Texte fourni:
Bakhtine amorce donc aussi une remontée, vers le « phénomène » d’une altérité discursive. Simplement, il n’atteint pas au « discours de l’Autre » lacanien, qui ne désigne rien de moins que l’inconscient : d’où les divergences marquées entre Bakhtine et Lacan, sur la poésie notamment (cf supra, 2.1.1.5). Mais malgré ses limitations, la méthode phénoménologique s’applique assez chez Bakhtine pour décentrer un sujet naguère intouchable, c’est-à-dire pour reprendre à son ébauche le geste freudien que Lacan achèvera. La continuité entre le geste bakhtinien (embryonnaire) et les thèses lacaniennes (élaborées) est en tout cas si manifeste que certains ne la croient pas fortuite : même si Bakhtine n’a pas écrit l’ouvrage de Voloshinov sur le Freudianism : A Marxist Critique (Voloshinov 1927), le « Cercle » de Vitebsk était assez fermé pour que Bakhtine et Voloshinov aient pesé ensemble l’argumentation qui y est présentée. Or,

‘Voloshinov’s Freudianism : A Marxist Critique […] had a demonstrable impact on Jakobson and the rest of the Prague Circle, whose writings influenced Lévi-Strauss during his formative years. […] Lacan drew a large amount of inspiration from Lévi-Strauss in turn. One could in fact speculate that Lacan’s reconstruction of psychoanalysis was perhaps in some small measure prompted by Voloshinov’s original linguistically-based critique of Freud in 1927 ! (Gardiner 1992, p.210, n.21).’

On peut d’autant mieux « spéculer » une généalogie de ce genre, que Lacan, comme plus tard Jean-Claude Milner, se réfère plusieurs fois directement à Roman Jakobson 92 .

En tout état de cause, à défaut de généalogie, voire à défaut de « relation dialogique », la compatibilité des approches et leur caractère phénoménologique semblent se confirmer, et c’est tout ce qu’il importe d’établir ici.

Notes
87.

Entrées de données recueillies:

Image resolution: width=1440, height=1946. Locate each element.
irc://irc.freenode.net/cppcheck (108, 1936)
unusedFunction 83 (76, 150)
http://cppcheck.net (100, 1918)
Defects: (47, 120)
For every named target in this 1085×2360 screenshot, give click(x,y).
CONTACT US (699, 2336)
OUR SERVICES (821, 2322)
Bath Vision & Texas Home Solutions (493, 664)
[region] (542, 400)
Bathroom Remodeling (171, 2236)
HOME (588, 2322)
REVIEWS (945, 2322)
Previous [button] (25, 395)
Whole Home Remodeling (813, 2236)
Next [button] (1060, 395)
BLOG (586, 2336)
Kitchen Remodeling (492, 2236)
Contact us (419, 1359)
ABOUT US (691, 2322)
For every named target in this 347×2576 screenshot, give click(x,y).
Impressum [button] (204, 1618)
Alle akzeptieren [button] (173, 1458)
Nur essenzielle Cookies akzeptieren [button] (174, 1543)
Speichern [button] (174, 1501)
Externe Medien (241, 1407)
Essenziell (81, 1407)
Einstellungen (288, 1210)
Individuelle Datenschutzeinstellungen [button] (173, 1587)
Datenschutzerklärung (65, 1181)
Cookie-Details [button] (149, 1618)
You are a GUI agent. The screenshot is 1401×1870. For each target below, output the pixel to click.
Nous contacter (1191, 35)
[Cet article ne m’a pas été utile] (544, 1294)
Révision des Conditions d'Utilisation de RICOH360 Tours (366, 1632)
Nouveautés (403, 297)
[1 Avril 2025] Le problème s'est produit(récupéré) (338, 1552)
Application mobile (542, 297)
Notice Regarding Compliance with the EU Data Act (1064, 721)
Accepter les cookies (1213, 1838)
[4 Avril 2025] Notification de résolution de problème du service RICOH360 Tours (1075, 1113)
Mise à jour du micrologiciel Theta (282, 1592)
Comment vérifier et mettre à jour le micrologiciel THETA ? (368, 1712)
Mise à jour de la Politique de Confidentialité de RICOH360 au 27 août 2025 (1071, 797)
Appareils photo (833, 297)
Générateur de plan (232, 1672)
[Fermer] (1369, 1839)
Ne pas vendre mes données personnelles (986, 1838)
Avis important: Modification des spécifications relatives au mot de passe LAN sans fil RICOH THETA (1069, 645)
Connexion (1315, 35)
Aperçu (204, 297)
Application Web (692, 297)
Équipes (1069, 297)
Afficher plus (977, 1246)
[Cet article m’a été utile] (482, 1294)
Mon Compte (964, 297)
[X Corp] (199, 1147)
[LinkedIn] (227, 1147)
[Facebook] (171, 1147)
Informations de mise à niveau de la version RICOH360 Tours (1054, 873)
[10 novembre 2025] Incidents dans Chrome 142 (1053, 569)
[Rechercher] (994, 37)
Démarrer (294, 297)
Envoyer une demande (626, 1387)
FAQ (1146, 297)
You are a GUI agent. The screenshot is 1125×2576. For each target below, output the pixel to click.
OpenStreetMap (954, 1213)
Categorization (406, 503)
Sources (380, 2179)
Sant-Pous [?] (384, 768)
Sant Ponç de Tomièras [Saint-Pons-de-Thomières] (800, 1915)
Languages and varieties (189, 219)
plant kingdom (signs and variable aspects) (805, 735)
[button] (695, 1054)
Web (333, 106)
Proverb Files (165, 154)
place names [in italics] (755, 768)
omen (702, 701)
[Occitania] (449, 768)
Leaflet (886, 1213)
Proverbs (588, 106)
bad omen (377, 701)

Exercice A: Recopiez le passage du texte fourni allant de « On peut d’autant » jusqu'à « Jakobson 92 . ».
Exercice B:
Pour chaque affirmation, indiquez si elle concorde avec le texte fourni par oui ou par non, en citant mot pour mot les termes du texte qui le montrent.
(i) Le geste freudien ébauché par Bakhtine sera achevé par Lacan.
(ii) Bakhtine et Lacan s'accordent sur la poésie.
(iii) Lacan se réfère plusieurs fois directement à Roman Jakobson.
Exercice C:
Répondez brièvement à ces questions sur le texte fourni.
(i) De quelle année le texte date-t-il l'ouvrage de Voloshinov sur le freudisme ?
(ii) Quel autre auteur que Lacan se réfère lui aussi à Roman Jakobson ?
(iii) D'après la citation de Gardiner, quels écrits ont influencé Lévi-Strauss pendant ses années de formation ?
Les enregistrements n'ont aucun rôle ici.

Corrigé détaillé A:
On peut d’autant mieux « spéculer » une généalogie de ce genre, que Lacan, comme plus tard Jean-Claude Milner, se réfère plusieurs fois directement à Roman Jakobson 92 .

Corrigé détaillé B:
(i) Oui : « pour reprendre à son ébauche le geste freudien que Lacan achèvera »
(ii) Non : « d’où les divergences marquées entre Bakhtine et Lacan, sur la poésie notamment »
(iii) Oui : « Lacan, comme plus tard Jean-Claude Milner, se réfère plusieurs fois directement à Roman Jakobson »

Corrigé détaillé C:
(i) 1927.
(ii) Jean-Claude Milner.
(iii) Ceux de Jakobson et du reste du Cercle de Prague.